### Exercise goal
Each line of the data below should be repeated exactly.

### Entries provided
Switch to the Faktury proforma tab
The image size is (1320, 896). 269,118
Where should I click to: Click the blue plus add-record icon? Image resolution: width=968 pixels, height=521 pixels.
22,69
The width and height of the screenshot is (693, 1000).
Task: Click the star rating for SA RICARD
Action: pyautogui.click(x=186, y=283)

### Reply to the task
Switch to the Faktury proforma tab
The image size is (1320, 896). 269,118
Where should I click to: Click the blue plus add-record icon? Image resolution: width=968 pixels, height=521 pixels.
22,69
The width and height of the screenshot is (693, 1000).
Task: Click the star rating for SA RICARD
Action: pyautogui.click(x=186, y=283)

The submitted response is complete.